Ela me perguntou, mas eu demorei mais de um minuto para responder, pois eu precisava antes sair da agonia de vê-la ali, sem fazer nada.

– Porque eu não tenho amigos.

– Legal. – Eu achei isso meio estranho, então olhei meio incrédulo para ela. – Legal porque eu também não tenho.

– Mas você fuma. – Isso parecia algo comum para mim: pessoas que fumam são descoladas e possuem amigos. – Desculpe, não foi o que eu quis dizer.

– Tudo bem. Mas eu não tenho amigos porque eu sou nova aqui. – Ela sorriu e eu quase lacrimejei, porque seu sorriso era tão lindo a brilhante, tão mais brilhante que o Sol, e eu achei isso estranho.

– Ah, por isso eu nunca tinha te visto.

– É.

Ela pegou um pedaço de papel e escreveu algo, depois, pegou um cigarro, enrolou o papel nele e me entregou.

– Eu não fumo, já disse. – Olhei para ela meio confuso, mas ela fez como se nem tivesse ouvido.

Apenas se levantou e falou “Me liga”. No papel, havia seu número. E eu me senti imensamente feliz, porque nenhuma garota já havia me pedido para ligar para ela. Eu só sorri, ela já tinha ido embora, e eu sequer sabia seu nome.

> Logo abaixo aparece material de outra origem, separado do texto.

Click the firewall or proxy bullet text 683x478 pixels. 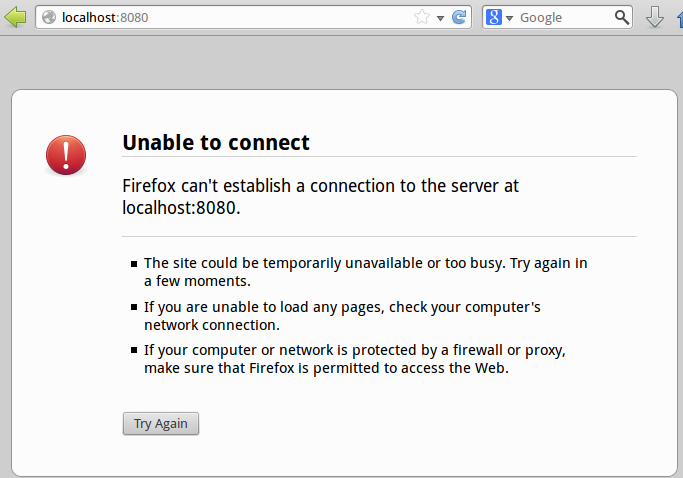pyautogui.click(x=355, y=359)
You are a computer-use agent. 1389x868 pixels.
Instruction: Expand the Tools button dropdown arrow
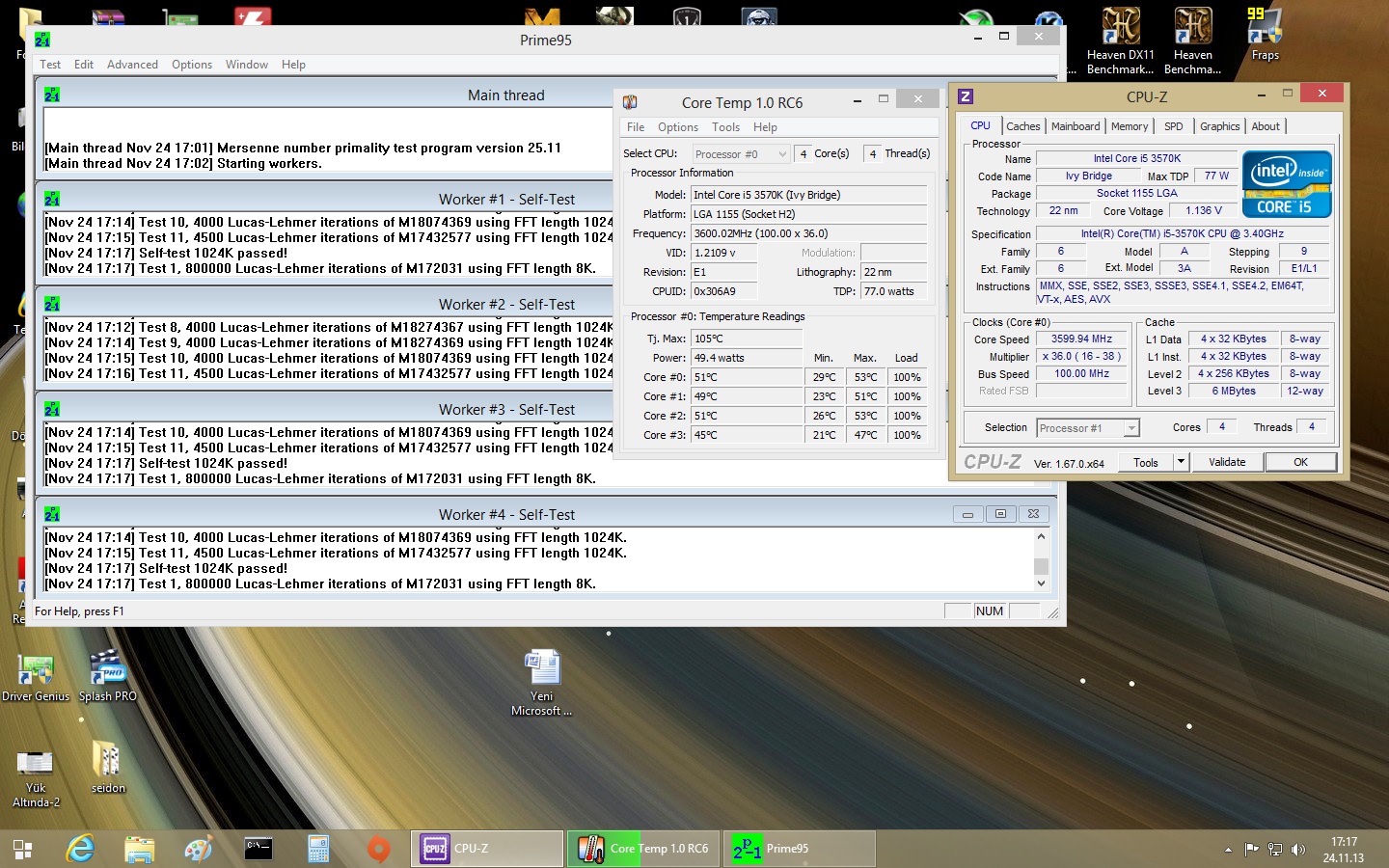tap(1181, 462)
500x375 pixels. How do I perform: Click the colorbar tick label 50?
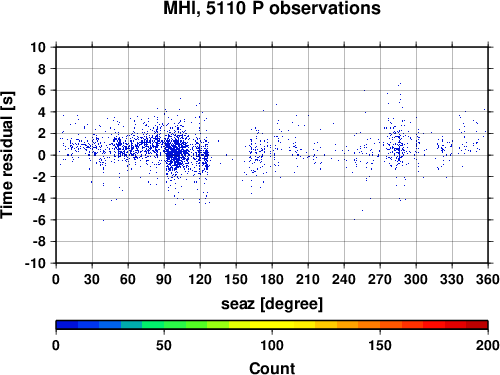(164, 345)
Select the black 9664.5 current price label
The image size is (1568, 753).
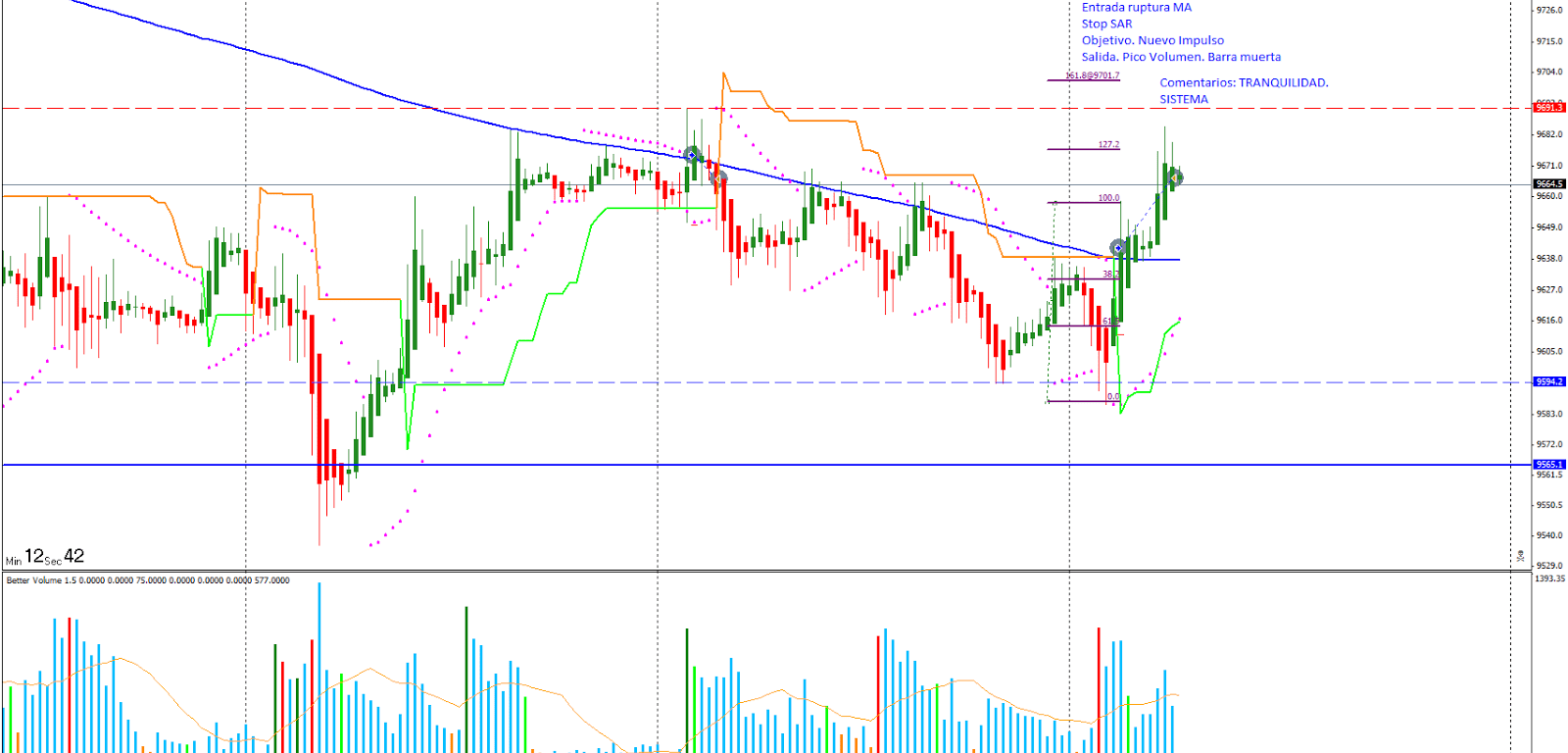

Olhei o papel novamente, e lá estava seu nome, onde há segundos atrás, havia seu número, “Alice”. Dei um pulo quando eu olhei para o horizonte, procurando-a, e ela não estava mais e, quando voltei para o papel, lá estava seu número de novo.

“Alice”, sussurrei para mim mesmo, e apenas sorri. As pessoas sem cor olhavam para mim sem expressão e eu me retirei, sem nem mesmo ter acabado meu almoço, porque eu não sentia fome.

Depois das aulas, eu tinha psicólogo, porque era quarta e, porque, depois que a mãe morreu, eu tentei me cortar e, meu pai, como estava depressivo e louco, pensou que havia passado sua doença para mim, mas não, eu só queria me cortar porque eu estava triste, e só. Mas eu tinha que ir, então tomei o caminho.

No meio do caminho, eu parei. Minha visão ficou branca, novamente, e o sentimento de queda voltou. Eu tentei me agarrar em algo, mas não havia nada, era como se eu estivesse em um grande tudo branco, liso e infinito, sempre caindo. De repente, eu vi o caminhão, os meninos, o cachorro, eu estava no meio da rua, e ele ia me acertar. De repente, tudo ficou negro, e eu estava na frente do escritório do meu psicólogo. Olhei para o céu, para as árvores, mas não pessoas, porque não havia ninguém além de mim no local. Tudo parecia mais escuro que antes.